Last night was amazing. Really, really amazing. I'm one sappy little lady this morning. I would like to thank Larry, Miguel, Holly, Ruthie, Simon, and everyone at The Meridian Room for making INK's opening so special. AND Mitch for always calming my nerves. If you didn't get a chance to check out INK last night, the shoe runs at The Meridian Room through the rest of February. So check it out over a cold brew, or some nice hot jalapeño soup or tasty sandwich.

Tonight:
@ Darkside Lounge. Get involved! Meet cool peeps. Kick it in Ellum.



... and please come back here this afternoon. I'm posting up an interview with Sergio Garcia in a few hours.


Monday, February 11, 2008

INK in Yer Eye

Last night we put INK on the walls of the beloved Meridian Room. Larry, Holly and I spent several hours getting these pieces up for you, so please join us tonight for INK's opening. I must say, Holly is some kind of a MacGyver at hanging shows. You need tack, she's got tack. You need wire, she's got wire. It's like the lady carries around a survivor pack for art shows and we LOVE her.

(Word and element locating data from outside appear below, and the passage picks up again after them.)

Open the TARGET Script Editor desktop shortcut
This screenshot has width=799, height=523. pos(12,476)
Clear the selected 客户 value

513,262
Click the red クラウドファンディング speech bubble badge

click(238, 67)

I always feel weird when I take my artwork out of my apartment and put it up on a wall. I love seeing it up in public, but it's odd to come home to half barren walls. It's like my children left. Now don't get me wrong. They're all up for adoption. If you like one of my pieces you are welcome to purchase it. I suppose it just makes me want to create more and more, which is good for my soul.

Anyhow my darlings, The Meridian Room is the spot for this evening (you don't even have the football excuse anymore), and we're going to enjoy the night, the smiling faces, the bubbly beers, the awesome food (you really have to try the jalapeño hummus), and of course the art.

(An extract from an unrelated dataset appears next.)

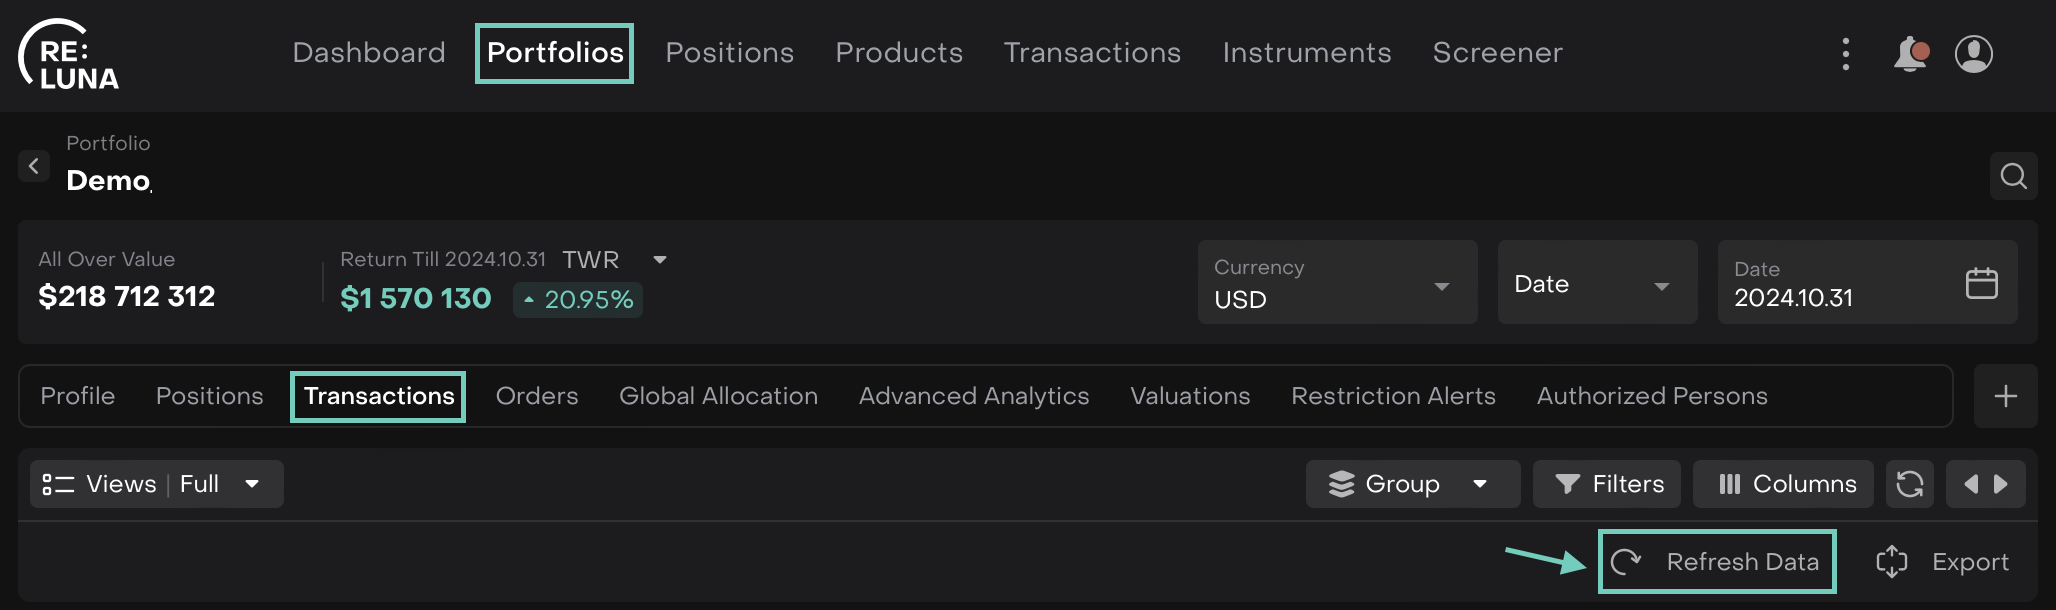Viewport: 2056px width, 610px height.
Task: Open the user profile avatar
Action: click(1973, 54)

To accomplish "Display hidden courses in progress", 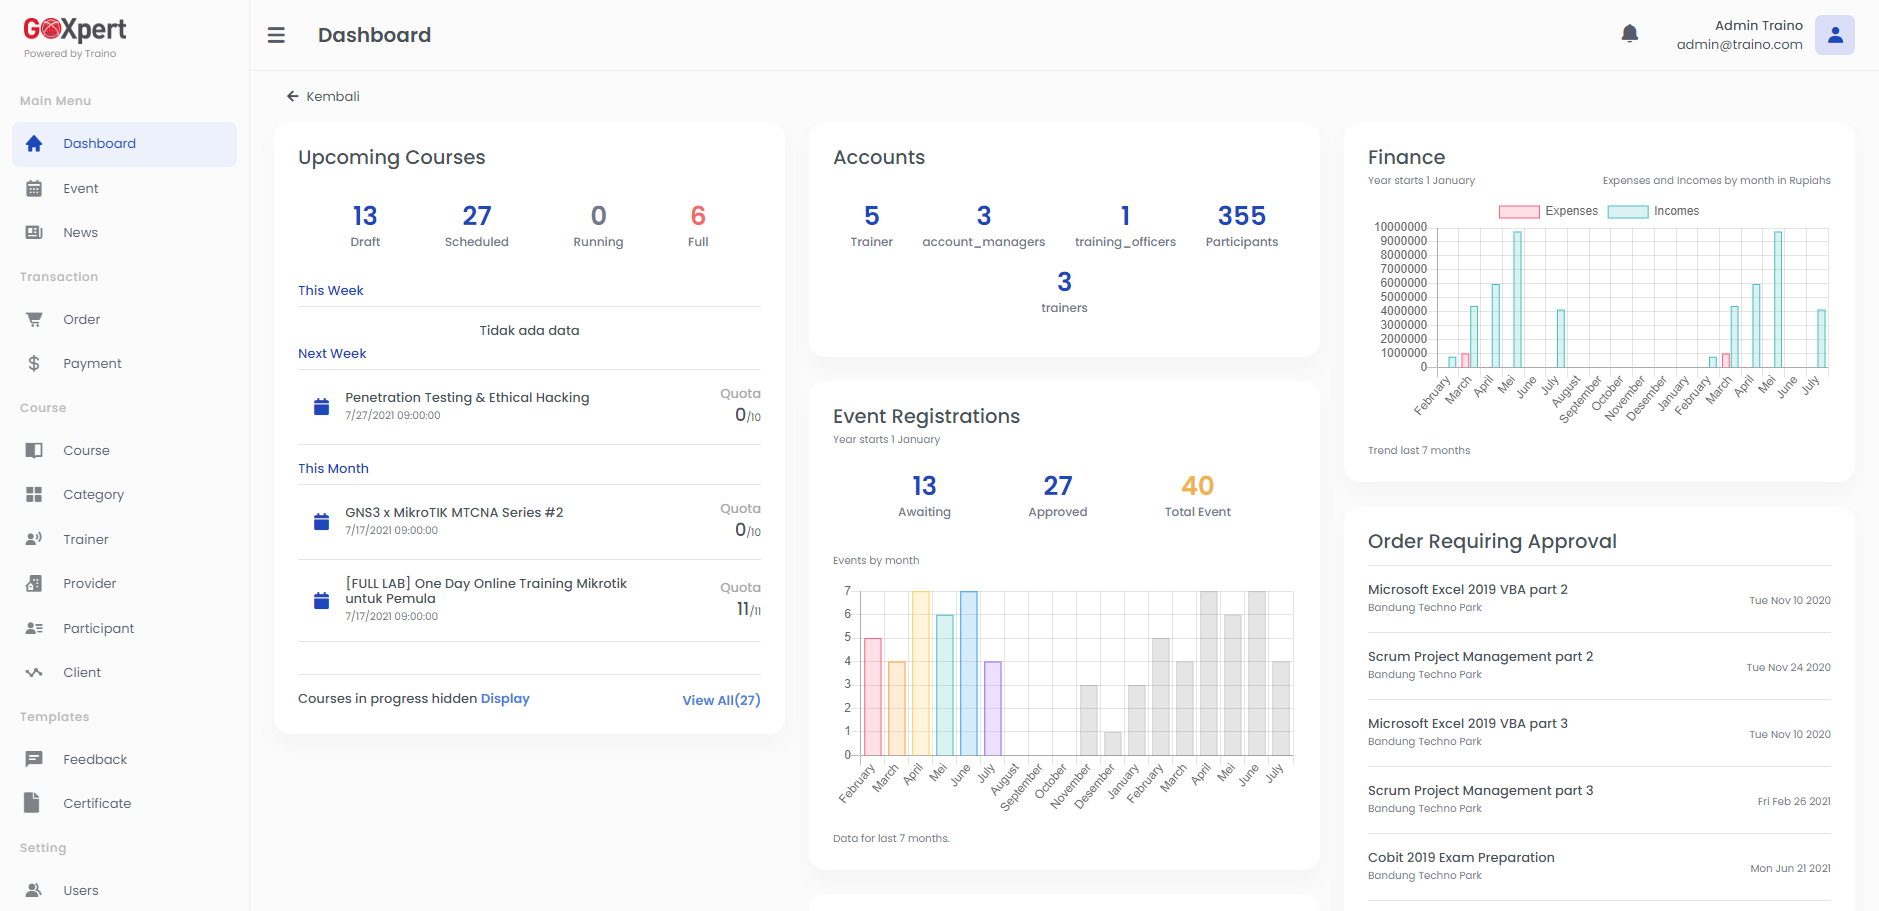I will click(504, 699).
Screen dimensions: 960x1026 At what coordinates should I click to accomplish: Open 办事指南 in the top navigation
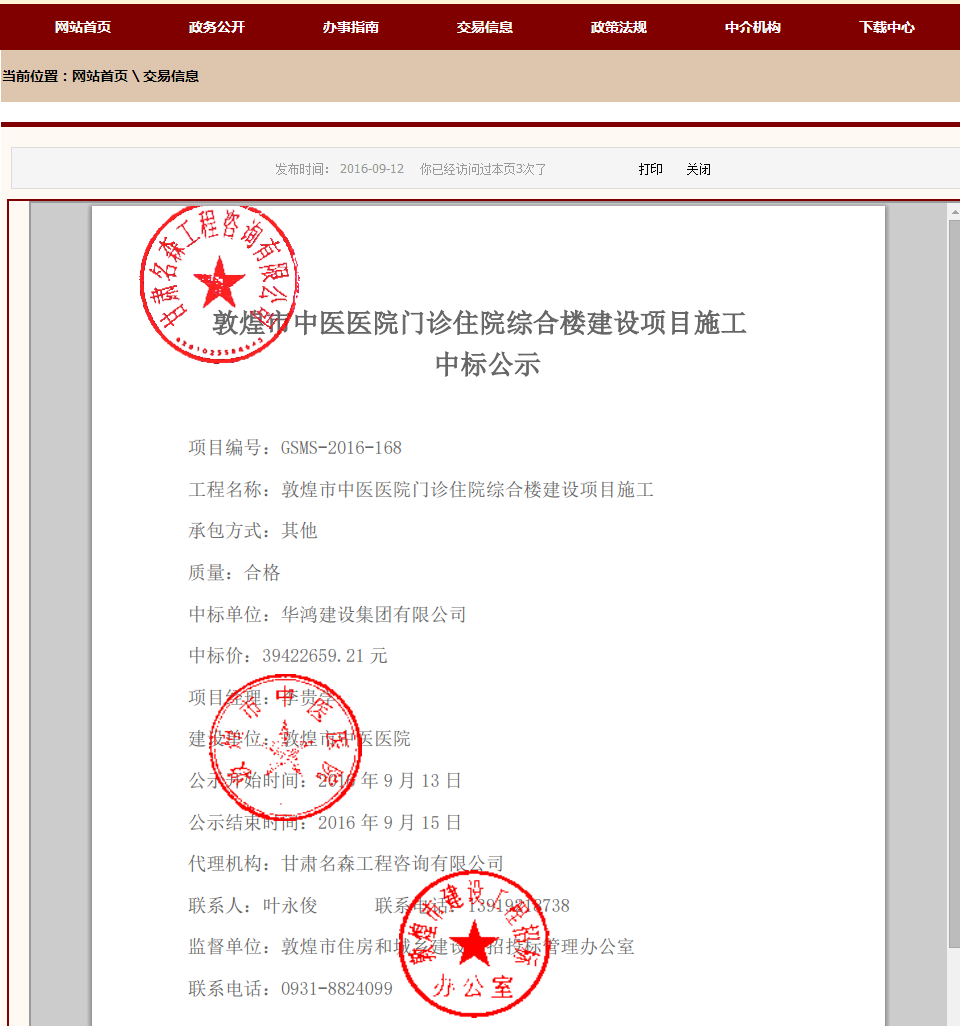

Here's the press release in case you haven't already read it, and I'm not going to quote, 'cause I'm the ninny that wrote the damned thing:

Come out to the Meridian Room on Monday, February 11th, to see works of art by three talented local ink artists. Larry Carey, Miguel Aguilar, and Alison Welsh are three unique artists that take ink to a new, beautiful and fun level. From Larry’s intricate mandalas to Miguel’s humorous horror characters to Alison’s delicate portraits, there is a little ink for everyone.

ink.jpg

… and it’s 1/2 price draught beers too!


Tomorrow:

A close look at the mastermind behind Formal: Sergio Garcia. All I have to say is you'd better dress up on Saturday...



Friday, February 8, 2008

More Weekend Stuffs

Space is the place again!

by Dylan

From Hal:

"I'm having a potluck dinner with two of my favorite music group o'souls... The Listener Project and Telegraph Canyon on this Friday in SPACE (my home) at 8pm.

It's something different and hopefully fun for all and a chance to get to know the peeps behind the brilliance in their art. Bring a dish, your own booze, and 5 big ones...and get ready for a good night w/good peeps in SPACE."

SPACE Studio
2814 Main St.
Dallas, Tx

note: Space is Hal's home, not a club or bar, please conduct yer hides accordingly. :)

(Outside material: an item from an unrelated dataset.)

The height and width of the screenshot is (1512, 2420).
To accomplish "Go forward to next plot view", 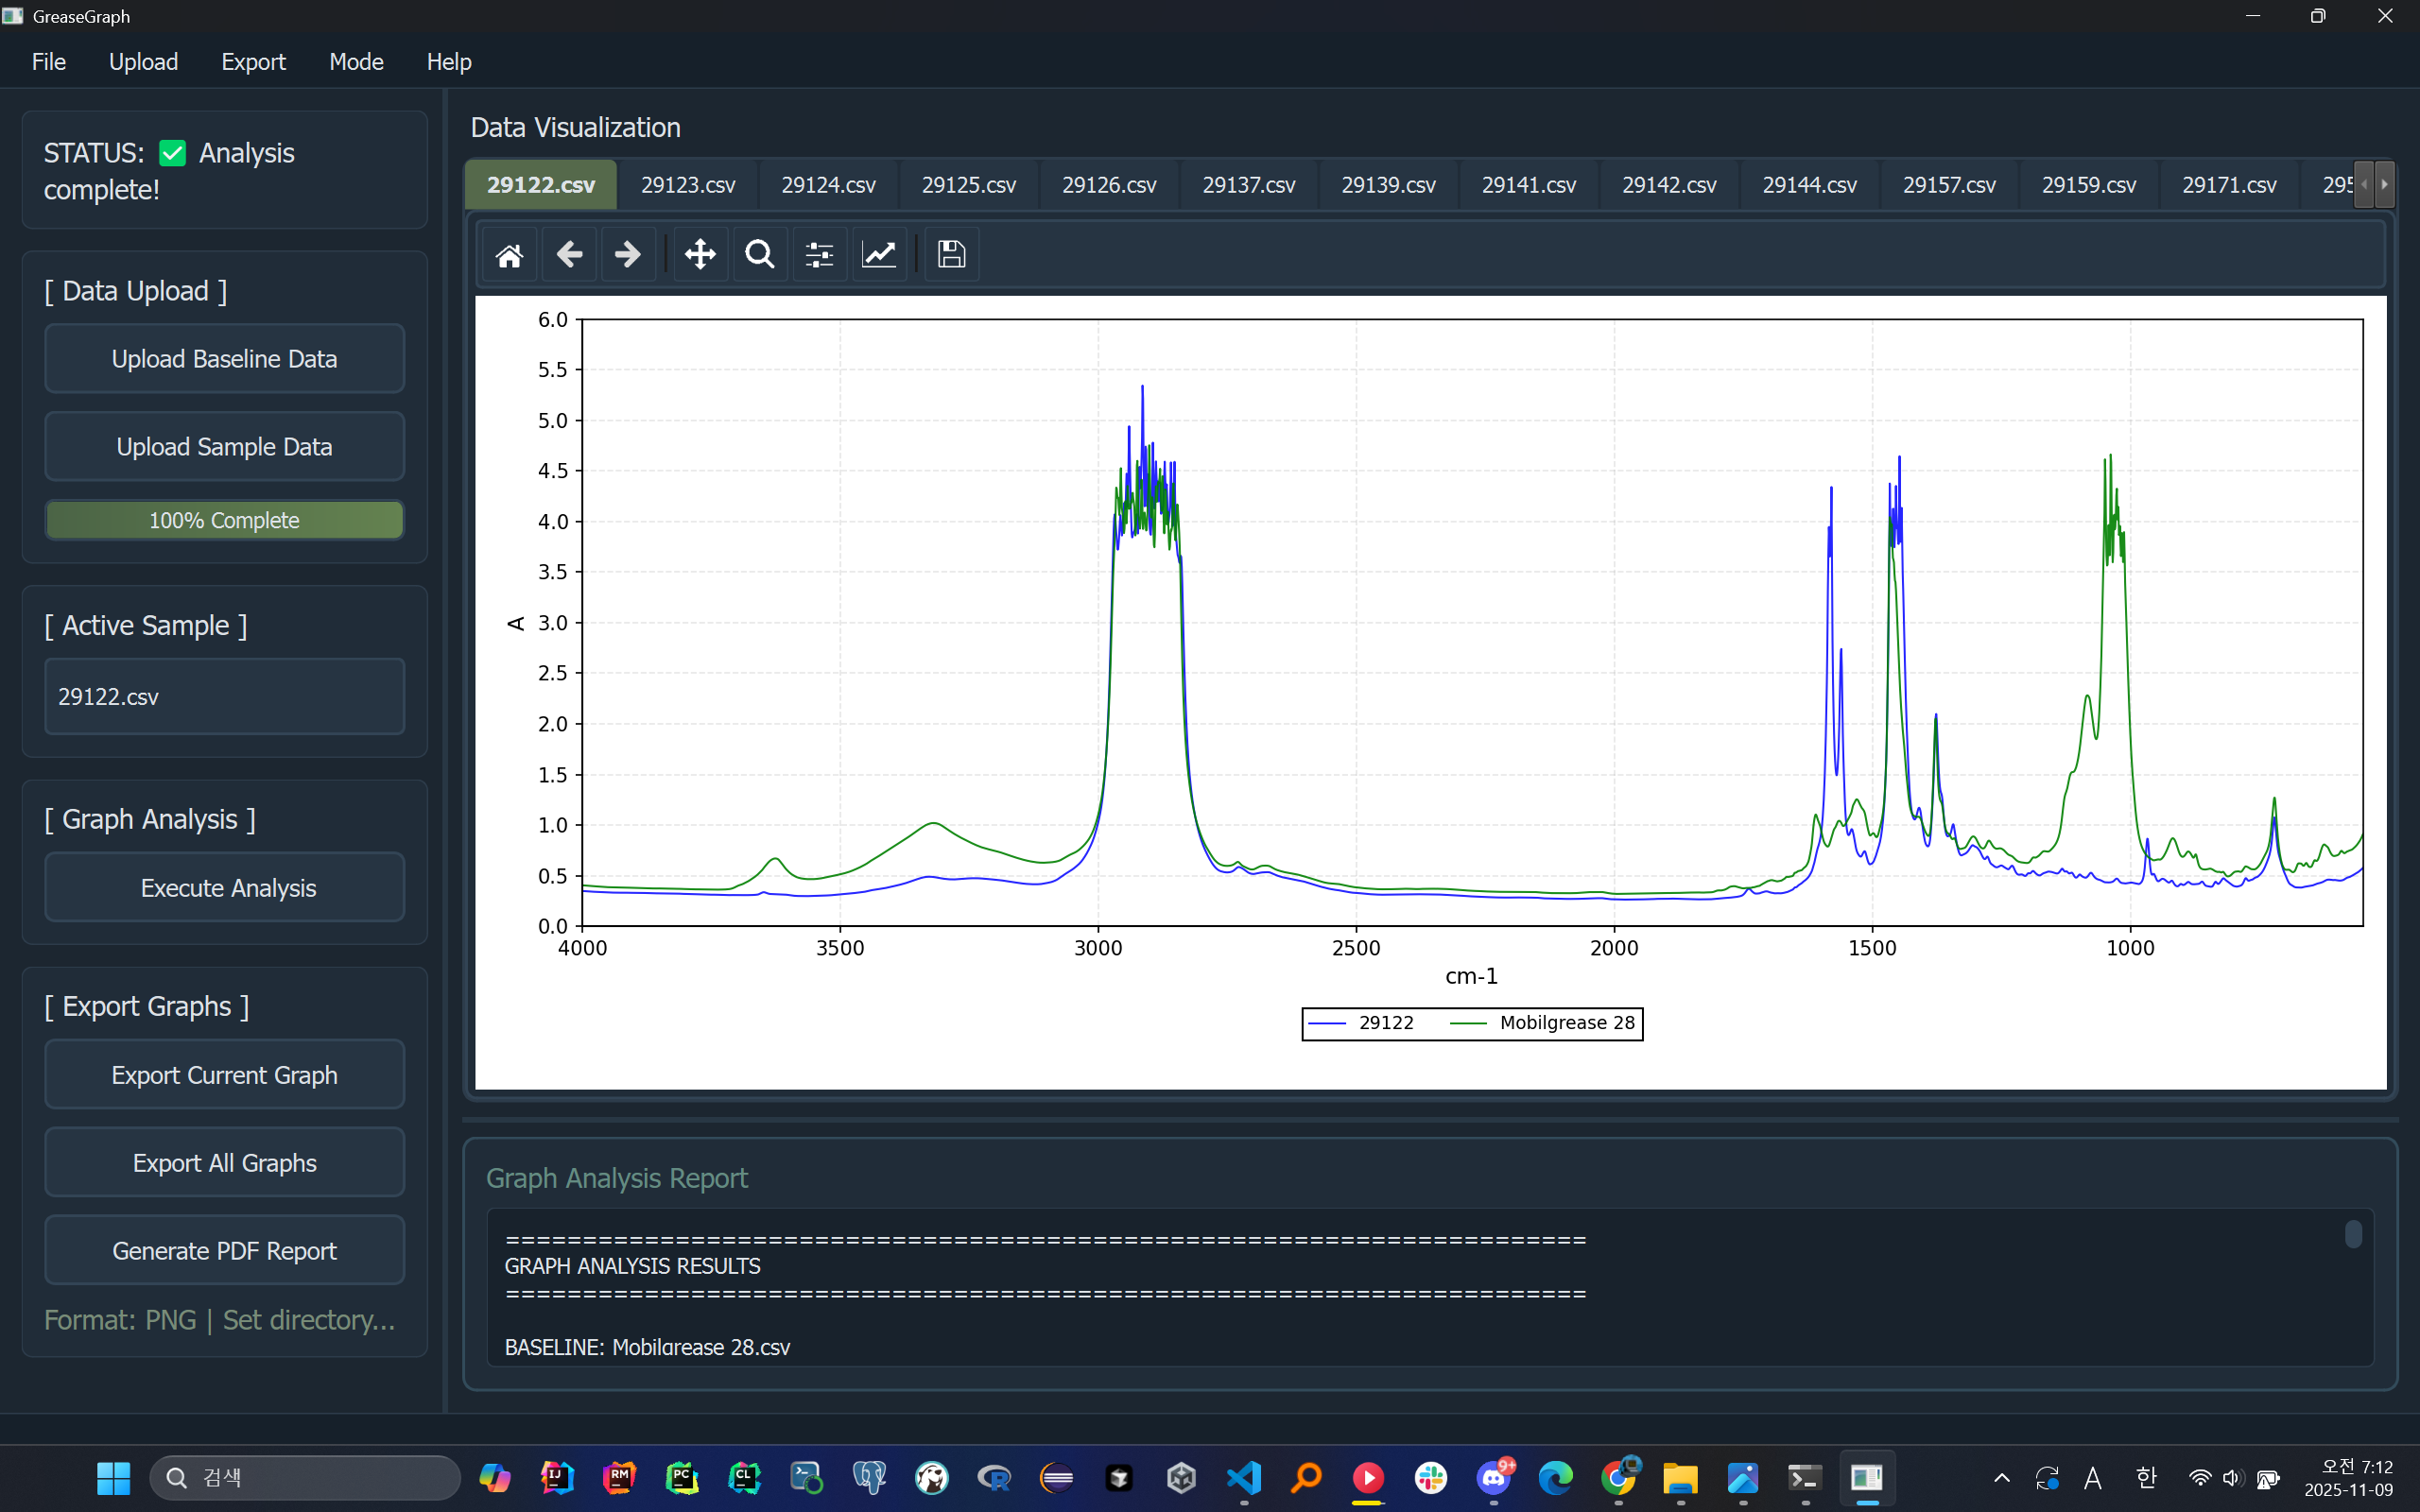I will click(x=628, y=255).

Sloppyworld is calling this a double awesome rock show. I agree.




Derby Girls!!!!!!!!!!!!!!



... and Good Records put out their super informative new newsletter today. Didn't get one? I''l make it easy for you. Click here to find out about all the neat stuff you should be listening to according to the great guys at the record store.


I Love Lisa

I JUST found out about these two art shows. Lisa's art is awesome, and she has a pretty smile too.



Awakinging the Heart
DATE: Friday, February 8
TIME: 7pm - 9pm
LOCATION: Unity Church
3425 Greenville
Dallas, Texas 75206


"The upper room gallery is proud to present the works of six local artists that have worked independently to show what they feel represents the awakening of the Heart, the spirit that lies beneath all that is and all that is essential."


the offer

El Corazon
DATE: Saturday, February 9
TIME: 7-9pm
LOCATION: 521 E. Lawther Drive
Dallas, Texas 75218

"A passionate and eclectic exhibition of diverse creations inspired by the heart."

Reception program:

7 PM - Comida del Corazón (Food from the Heart)

A Valentine's Day-inspired cooking demonstration and tasting presented by Guadalupe Díaz de León

8 PM - Music From Latin America
Dallas-based group, Cantares, presents a lively show of indigenous and traditional music and dance that explore the various cultures from South America.